• PASSAGE PROVIDED
[Start of section]

Member of the Puerto Rico House of Representatives from the 16th District (Mayagüez)
- In office January 2, 1933 – January 2, 1941

Personal details
- Born: María Luisa Arcelay De la Rosa December 23, 1893 Mayagüez, Puerto Rico
- Died: October 17, 1981 (aged 83) Mayagüez, Puerto Rico
- Profession: Teacher, Politician

= María Luisa Arcelay =

Puerto Rican politician and businesswoman

María Luisa Arcelay (December 23, 1898 – October 17, 1981), was an educator, businesswoman and politician. In November 1932, she became the first woman in Puerto Rico and Latin America to be elected to a government legislative body, when she was elected to represent the district of Mayagüez in the House of Representatives of Puerto Rico.

[End of section]

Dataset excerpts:
[Start of section]

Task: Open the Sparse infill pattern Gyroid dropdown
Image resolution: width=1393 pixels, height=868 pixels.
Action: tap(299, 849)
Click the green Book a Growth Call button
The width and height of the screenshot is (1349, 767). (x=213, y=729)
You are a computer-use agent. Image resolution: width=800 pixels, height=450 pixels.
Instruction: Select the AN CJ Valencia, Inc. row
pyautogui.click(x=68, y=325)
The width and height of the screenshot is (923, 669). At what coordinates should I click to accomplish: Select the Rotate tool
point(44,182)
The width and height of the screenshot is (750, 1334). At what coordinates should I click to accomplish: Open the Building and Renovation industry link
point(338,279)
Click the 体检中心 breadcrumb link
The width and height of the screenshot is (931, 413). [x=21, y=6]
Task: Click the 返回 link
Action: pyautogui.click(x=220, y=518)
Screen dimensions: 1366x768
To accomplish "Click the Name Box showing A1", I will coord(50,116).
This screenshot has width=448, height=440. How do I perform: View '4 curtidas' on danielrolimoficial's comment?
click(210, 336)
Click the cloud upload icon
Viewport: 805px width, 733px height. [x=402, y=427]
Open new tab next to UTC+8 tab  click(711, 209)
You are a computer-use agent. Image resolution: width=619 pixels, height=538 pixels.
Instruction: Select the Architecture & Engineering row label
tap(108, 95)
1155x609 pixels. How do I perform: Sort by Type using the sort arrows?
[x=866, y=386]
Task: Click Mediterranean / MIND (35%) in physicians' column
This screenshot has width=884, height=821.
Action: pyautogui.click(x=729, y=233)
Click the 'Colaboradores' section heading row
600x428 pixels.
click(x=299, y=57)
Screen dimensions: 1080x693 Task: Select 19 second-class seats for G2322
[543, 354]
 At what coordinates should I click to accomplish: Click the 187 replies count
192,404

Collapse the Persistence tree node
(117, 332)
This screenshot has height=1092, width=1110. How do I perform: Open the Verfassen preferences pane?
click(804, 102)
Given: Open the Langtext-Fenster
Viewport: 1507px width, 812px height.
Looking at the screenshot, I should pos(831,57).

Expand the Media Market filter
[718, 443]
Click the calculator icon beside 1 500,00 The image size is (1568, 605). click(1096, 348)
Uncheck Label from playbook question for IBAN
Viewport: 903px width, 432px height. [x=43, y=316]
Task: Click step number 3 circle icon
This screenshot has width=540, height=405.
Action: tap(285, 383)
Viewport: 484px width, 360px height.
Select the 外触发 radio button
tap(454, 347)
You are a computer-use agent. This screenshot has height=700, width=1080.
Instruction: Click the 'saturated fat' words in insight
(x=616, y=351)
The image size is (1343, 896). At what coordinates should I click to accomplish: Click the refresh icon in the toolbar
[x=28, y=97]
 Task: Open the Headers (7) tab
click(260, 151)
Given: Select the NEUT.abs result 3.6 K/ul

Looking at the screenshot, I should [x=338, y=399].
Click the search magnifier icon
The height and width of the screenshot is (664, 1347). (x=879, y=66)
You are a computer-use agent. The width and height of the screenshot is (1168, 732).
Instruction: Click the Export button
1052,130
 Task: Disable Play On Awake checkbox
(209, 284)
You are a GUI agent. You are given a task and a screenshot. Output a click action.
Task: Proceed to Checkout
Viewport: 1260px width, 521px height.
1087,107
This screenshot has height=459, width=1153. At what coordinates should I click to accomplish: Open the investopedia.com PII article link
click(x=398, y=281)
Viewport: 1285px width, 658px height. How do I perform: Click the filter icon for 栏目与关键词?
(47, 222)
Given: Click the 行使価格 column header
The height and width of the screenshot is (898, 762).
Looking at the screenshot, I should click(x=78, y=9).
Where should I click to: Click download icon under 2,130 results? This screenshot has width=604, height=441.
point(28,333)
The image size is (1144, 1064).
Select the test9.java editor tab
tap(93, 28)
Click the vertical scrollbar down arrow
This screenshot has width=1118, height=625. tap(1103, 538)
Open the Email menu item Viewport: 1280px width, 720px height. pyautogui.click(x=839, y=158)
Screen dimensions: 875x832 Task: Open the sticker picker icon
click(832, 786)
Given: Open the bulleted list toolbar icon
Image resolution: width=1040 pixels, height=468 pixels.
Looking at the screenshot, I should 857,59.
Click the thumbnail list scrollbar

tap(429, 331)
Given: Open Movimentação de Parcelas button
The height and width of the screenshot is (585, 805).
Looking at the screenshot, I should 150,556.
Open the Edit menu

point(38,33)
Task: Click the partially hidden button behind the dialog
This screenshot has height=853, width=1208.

[End of section]

• TASKS TO COMPLETE
a) In the passage on María Luisa Arcelay, transcribe everything from "- In office" down to "of Puerto Rico.".
b) According to the passage on María Luisa Arcelay, in what month and year was she elected to the House of Representatives of Puerto Rico?

• ANSWERS TO THE PROBLEMS
a)
- In office January 2, 1933 – January 2, 1941

Personal details
- Born: María Luisa Arcelay De la Rosa December 23, 1893 Mayagüez, Puerto Rico
- Died: October 17, 1981 (aged 83) Mayagüez, Puerto Rico
- Profession: Teacher, Politician

= María Luisa Arcelay =

Puerto Rican politician and businesswoman

María Luisa Arcelay (December 23, 1898 – October 17, 1981), was an educator, businesswoman and politician. In November 1932, she became the first woman in Puerto Rico and Latin America to be elected to a government legislative body, when she was elected to represent the district of Mayagüez in the House of Representatives of Puerto Rico.

b) November 1932